__ASSIGNMENT__: Omit every picture, then return each line of the data below exactly.

※ ※ ※

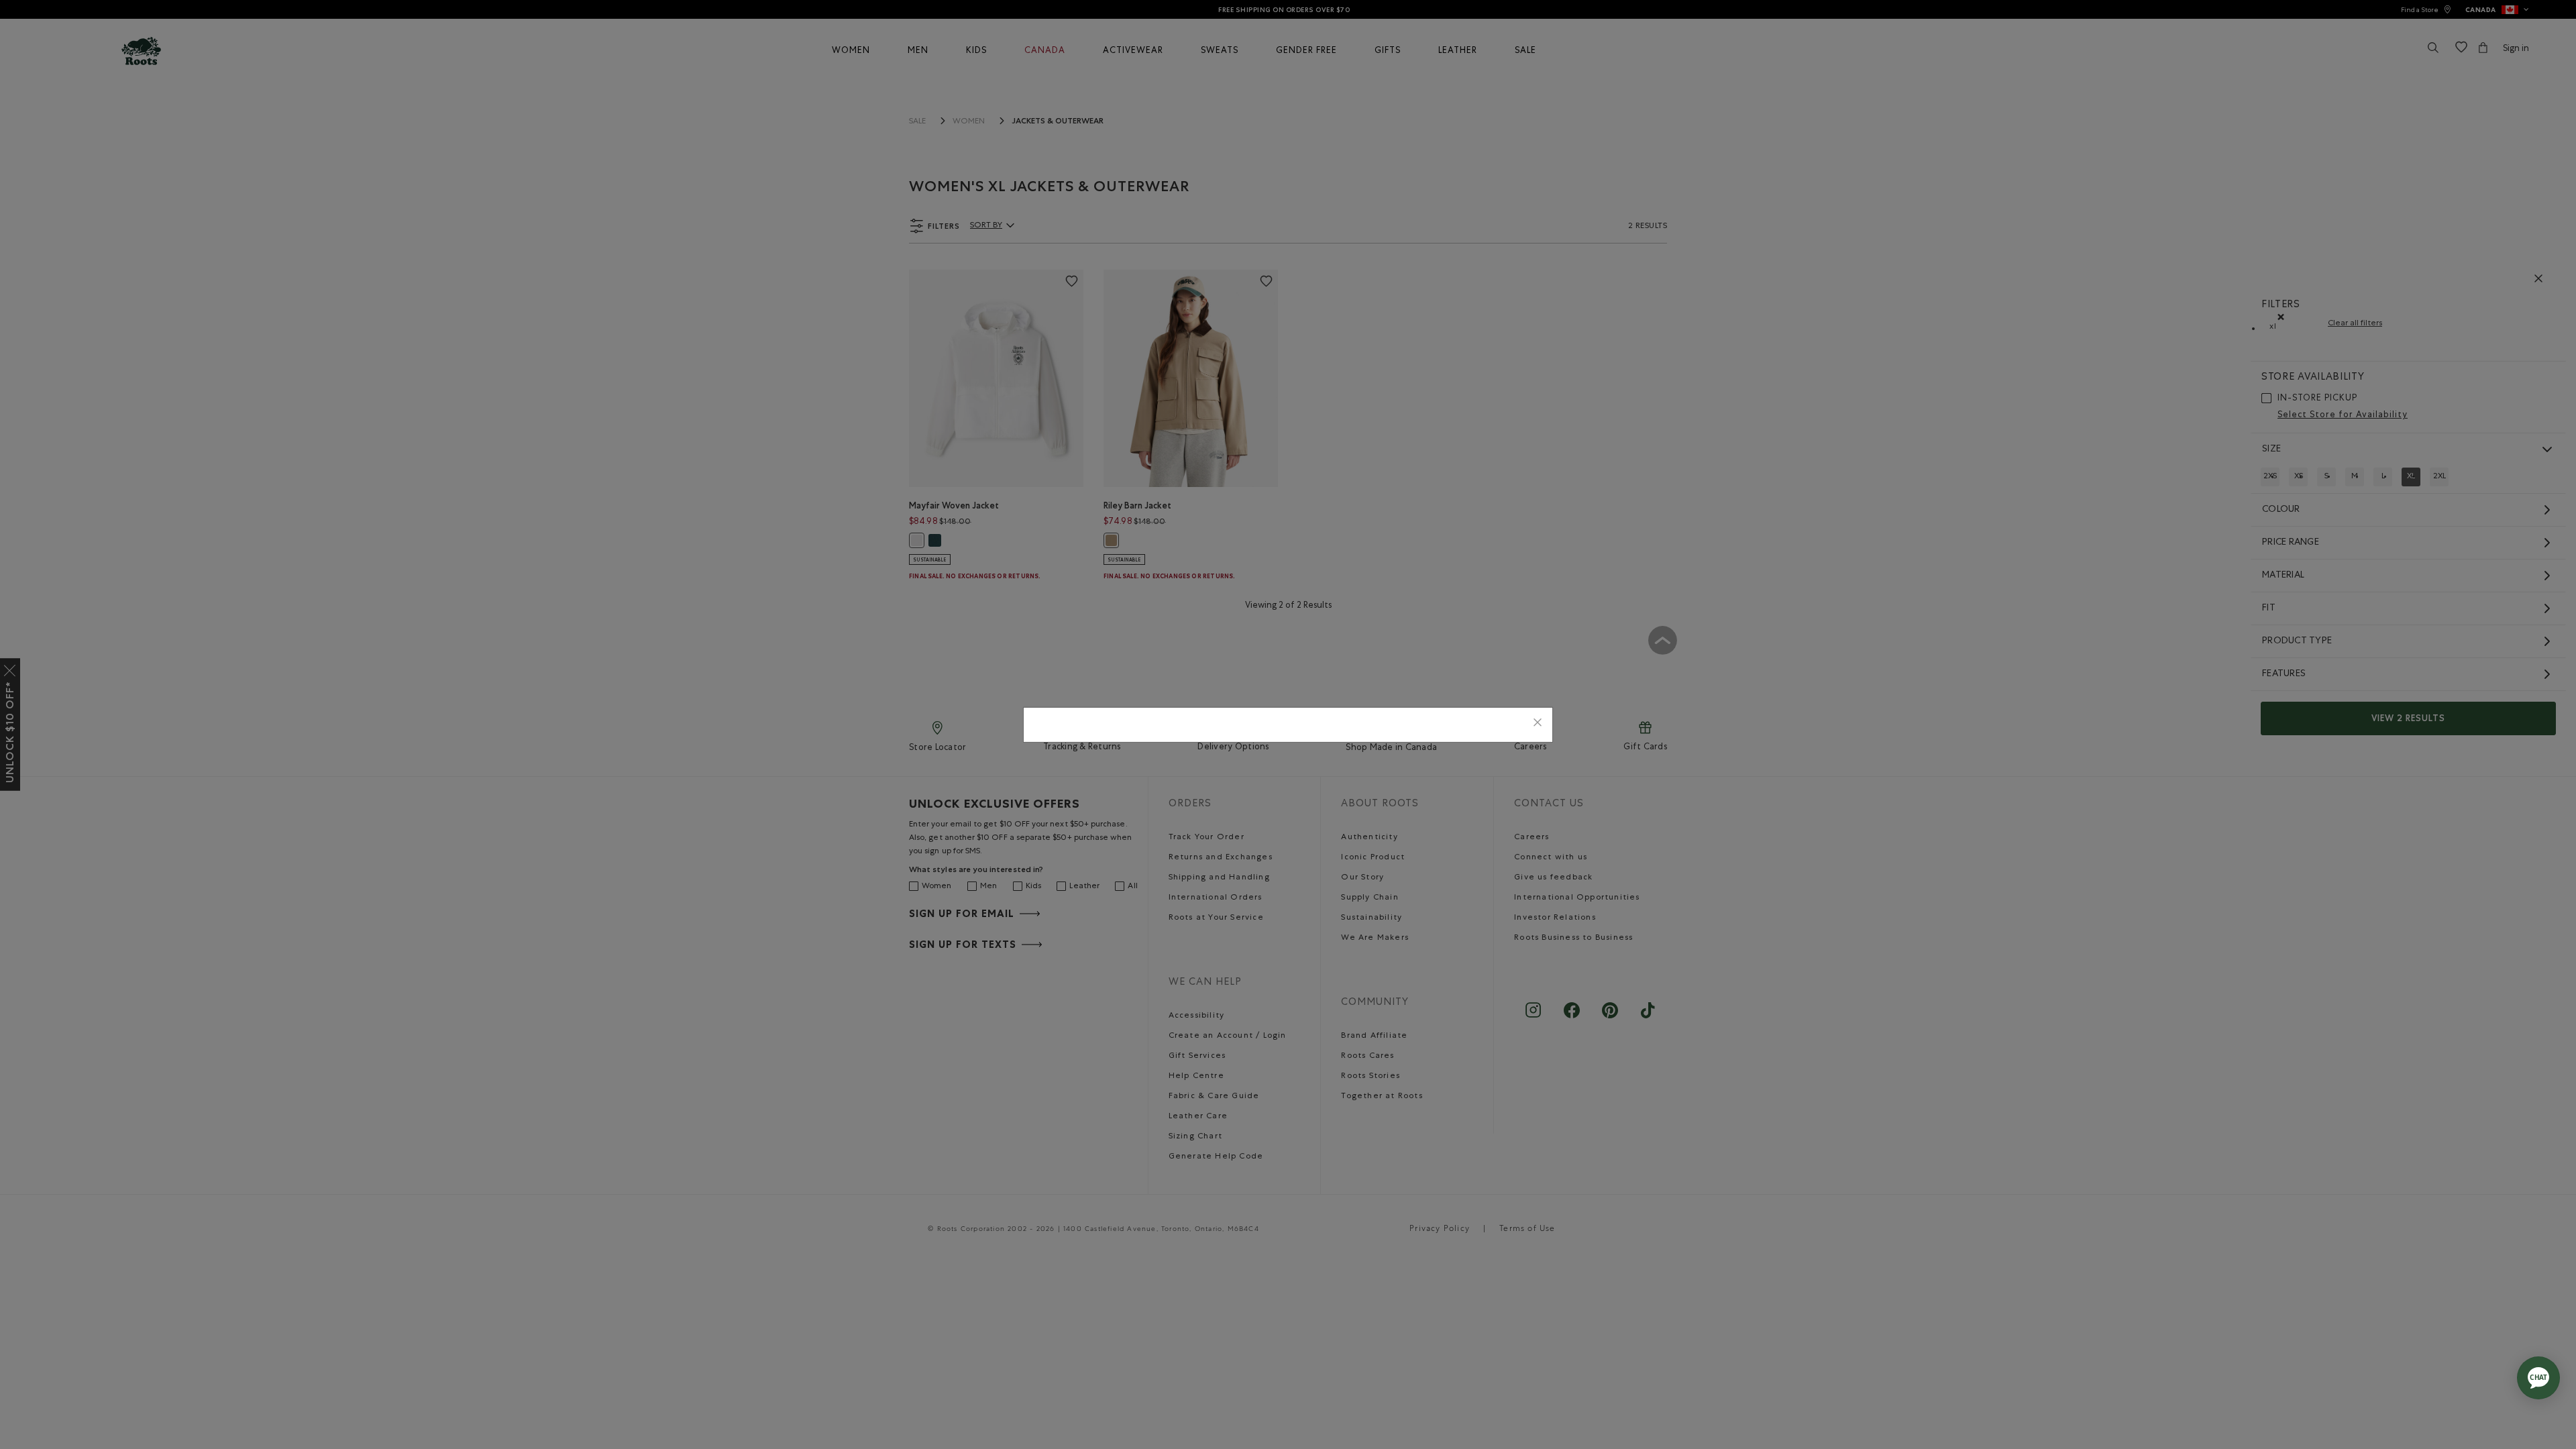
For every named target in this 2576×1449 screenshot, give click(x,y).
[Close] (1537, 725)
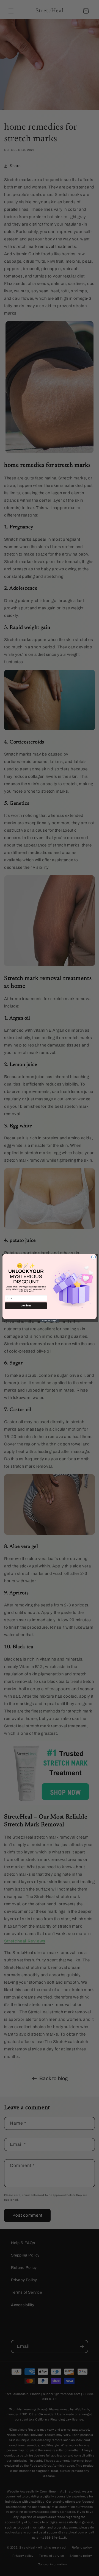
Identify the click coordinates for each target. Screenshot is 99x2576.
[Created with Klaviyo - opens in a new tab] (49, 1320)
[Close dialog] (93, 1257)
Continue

※ ※ ※

__WRITTEN SOLUTION__:
For every named target in this 2576×1449 screenshot, give click(x,y).
[Close] (1537, 725)
Identify the click coordinates for each target. Screenshot is 99x2576.
[Created with Klaviyo - opens in a new tab] (49, 1320)
[Close dialog] (93, 1257)
Continue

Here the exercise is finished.